There are a variety of ways to cut the panel, from hobby knives, to hand-held coping saws and drills, to bandsaw, CNC machines, and laser cutters. For highly professional pieces, you can have custom panels made by a service bureau or online panel maker.
Download the files linked here and print them out as a template for cutting, or to drive a laser cutter or CNC. Or, use it as a guide to model a file for 3D printing.
In order to add the graphics I ran a second etching pass on the laser cutter to lightly score the acrylic, then painted them with white acrylic craft paint and immediately wiped it off. The paint comes off of the smooth surface easily but stays in the rough etched portion of the graphics.
I also ran a third, low speed and high power etching pass on the section that holds the missile switch safety covers in place. This prevents them from twisting around at all. Alternately you can add a bit of glue to hold them in place, or turn the nut hard enough to bite into a softer material such as wood or cardboard.
For added support to keep the panel from flexing I added a second, inner panel with cutouts to clear all parts and screwed it to the top panel using the 2.5mm nylon screws and nuts.
Now you can mount the parts in your panel. Remove the top nut and safety cover from each switch, turn the lower nut up to the midway point of the shaft and then push the each toggle switch through its respective panel hole, lining up the thread groove with the panel hole tab.
Then, place the safety cover over each switch shaft, and tighten the top nut into place.
You'll mount the FeatherWing-Feather-FeatherWing sandwich to the panel using nylon standoffs.

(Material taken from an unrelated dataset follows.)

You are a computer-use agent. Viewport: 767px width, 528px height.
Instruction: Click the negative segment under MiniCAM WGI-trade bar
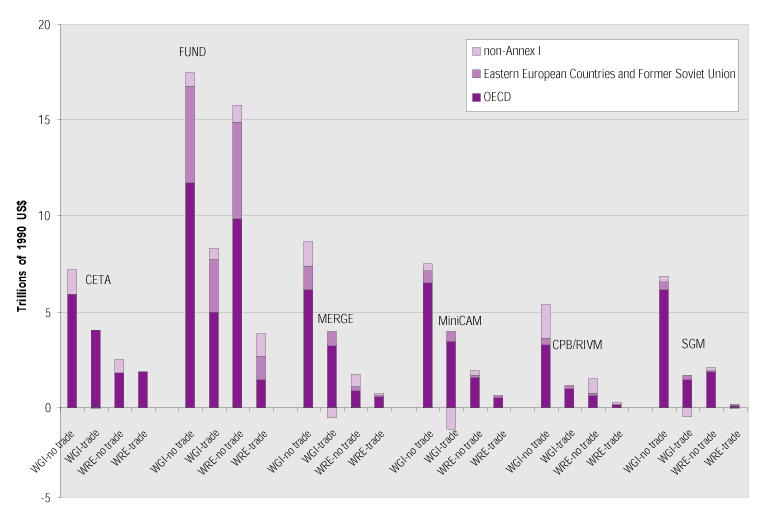click(451, 418)
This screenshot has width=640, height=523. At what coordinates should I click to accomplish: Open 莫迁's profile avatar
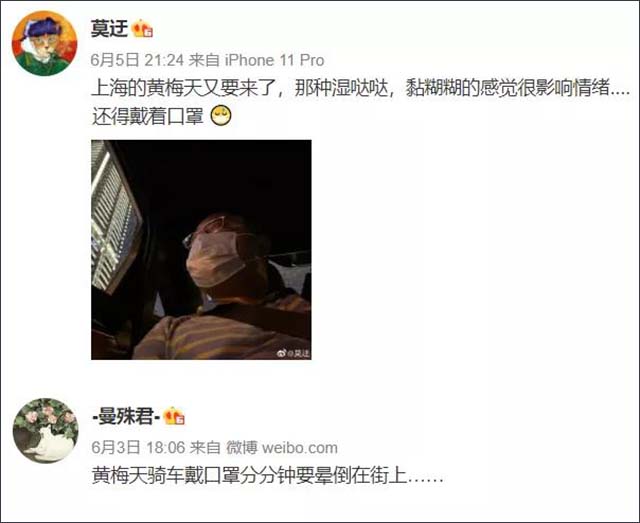[x=44, y=43]
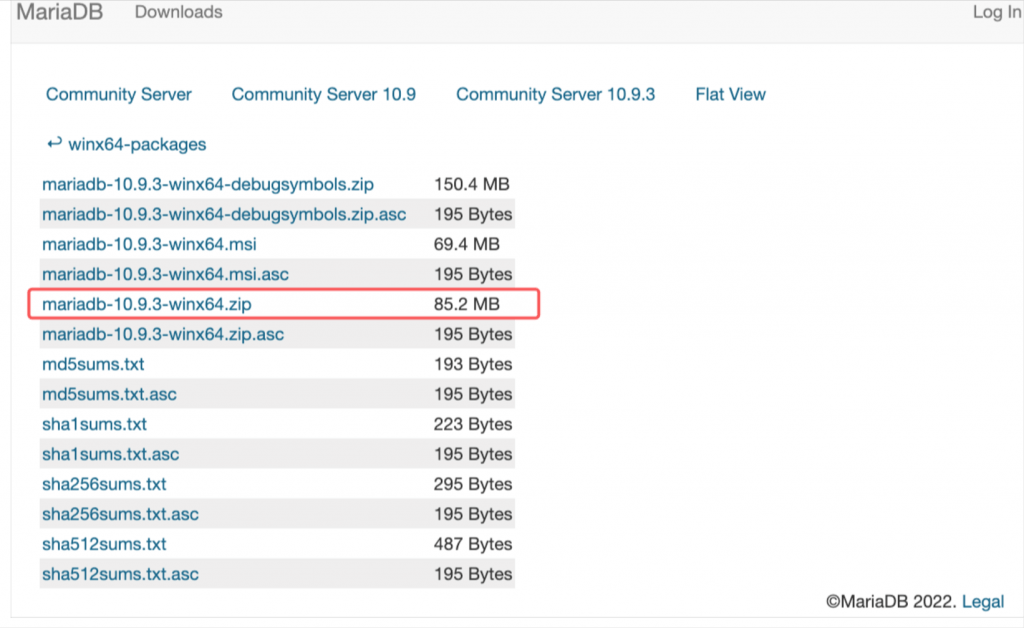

Make an appropriately sized standoff by screwing together as many as needed to mount the display flush with the panel.
Then, fasten them to the panel with screws from the top, leaving the threaded standoff ends to affix the FeatherWing.
Test the FeatherWing mounting position but don't screw the nuts into place yet, you'll still need it free to connect the power button wiring.
Unthread the the illuminated on/off power button's locking collar and then feed the wires and JST cable through its hole on the top-side of the panel.
Then, screw the collar back on, securing it in place.
Re-attach the power button's wires to the screw terminals (this is easier to do before the FeatherWing is mounted) and re-connect the JST connectors.
Place the NeoPixel LED into its holder, then push the holder into the panel from the top side. Then connect the 3-pin connector to the LED's legs, being sure to mind the color order. Remember, the long leg is the GND terminal.
You can gently bend the legs to a 90 degree angle if you like for better clearance with the case foam.
For re-programming and battery charging (the Feather has built-in charging circuitry), you'll want to be able to still plug the Feather into USB after the case is assembled. The panel mount USB connector allows us to do just that!
Fasten the USB panel mount using two 2.5mm nylon screws and nuts, then plug the male end into the Feather M0.
Screw the FeatherWing sandwich onto the standoffs with the four nylon nuts. Then, connect the battery, and place the panel into the case. This will be secured by a nice, tight friction-fit -- just be sure escape room players know they aren't meant to disassemble props to solve them! You can also choose to more permanently seal the panel with glue or fasteners.